Problem Walkthrough

Open the Lock LeetCode 752 Deep Dive

BFS on a state-space graph where each state is a 4-digit combination — navigate deadend avoidance to find the minimum moves to the target.

9 min read|

Open the Lock

LeetCode 752

Problem Overview

LeetCode 752 — Open the Lock presents you with a 4-wheel combination lock, each wheel displaying digits 0 through 9. The lock starts at "0000". Each move turns one wheel up or down by exactly one digit, with wrapping: turning 9 up gives 0, and turning 0 down gives 9.

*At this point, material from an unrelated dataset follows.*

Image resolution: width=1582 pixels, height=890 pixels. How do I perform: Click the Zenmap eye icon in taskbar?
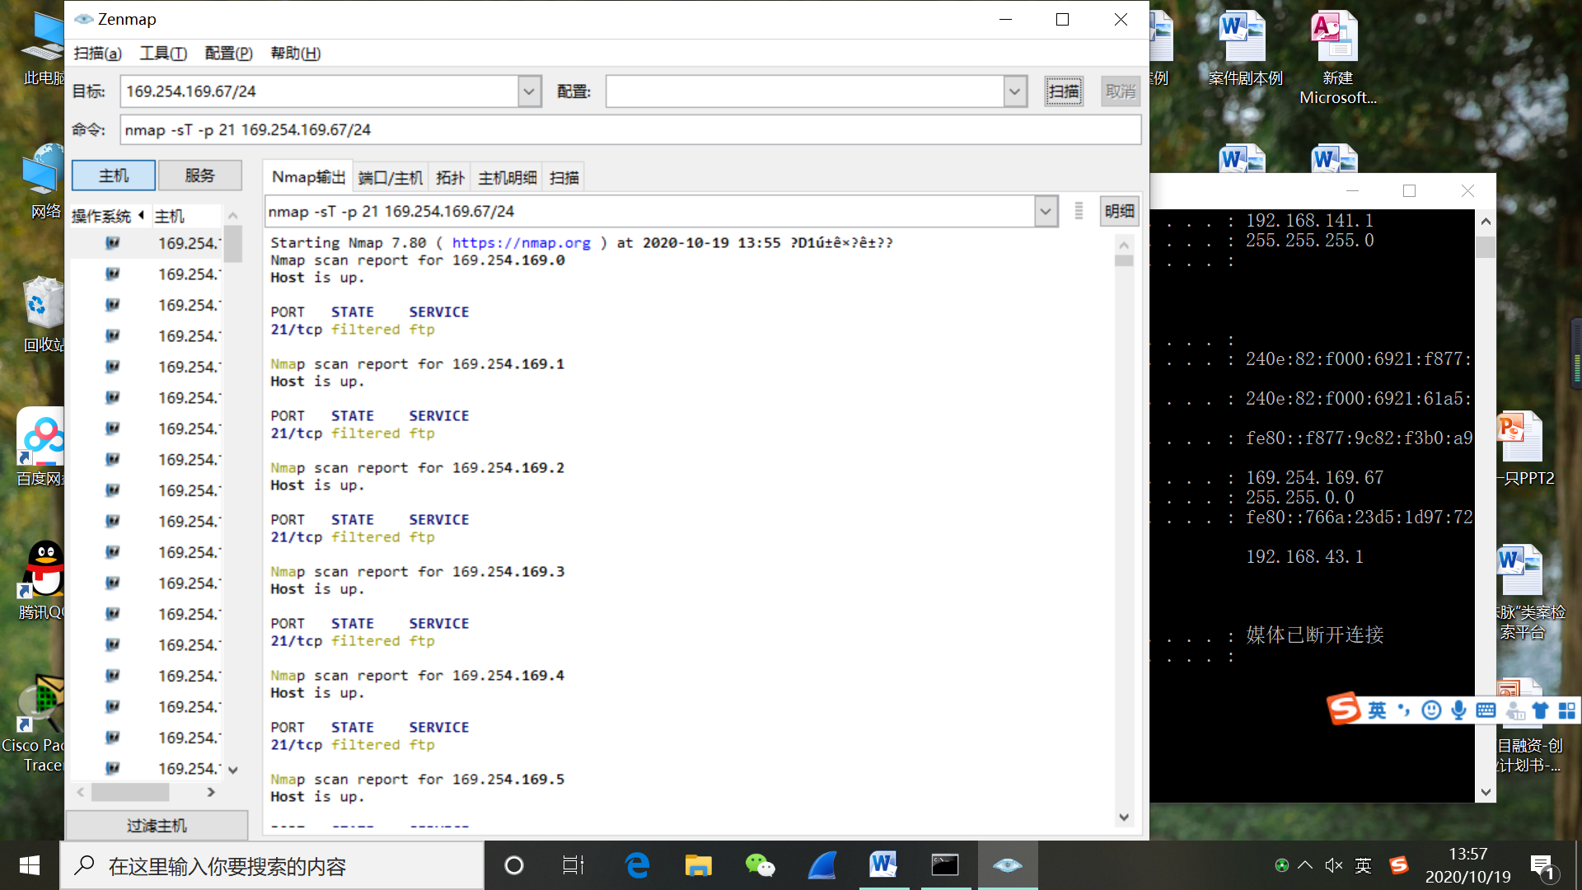pos(1007,865)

You are given a list of deadend combinations — states that will lock the lock permanently if reached. You are also given a target combination. Your goal is to return the minimum number of moves required to reach the target from "0000", or -1 if it is impossible.

Key constraints to keep in mind:

  • 1 <= deadends.length <= 500 deadend combinations
  • Each deadend and target is a 4-digit string of characters 0-9
  • The lock starts at "0000" and must not land on any deadend during traversal
  • Wheels wrap around: 0 -> 9 (down) and 9 -> 0 (up)
  • Return -1 if target is unreachable or "0000" itself is a deadend

This Is a Graph Problem

The key insight is to model the lock as a graph. Each 4-digit combination is a node — there are exactly 10^4 = 10,000 possible states from "0000" to "9999". Each node has exactly 8 neighbors: for each of the 4 wheel positions, you can turn up or turn down, yielding 4 × 2 = 8 transitions.

Deadend combinations are simply blocked nodes — you cannot enter them. The problem reduces to: find the shortest path in an unweighted graph from "0000" to the target, avoiding blocked nodes. BFS is the canonical algorithm for shortest path in an unweighted graph.

Because all edges have equal weight (each turn costs 1 move), BFS explores states in order of increasing distance from the start. The first time BFS reaches the target, the current depth is guaranteed to be the minimum number of moves.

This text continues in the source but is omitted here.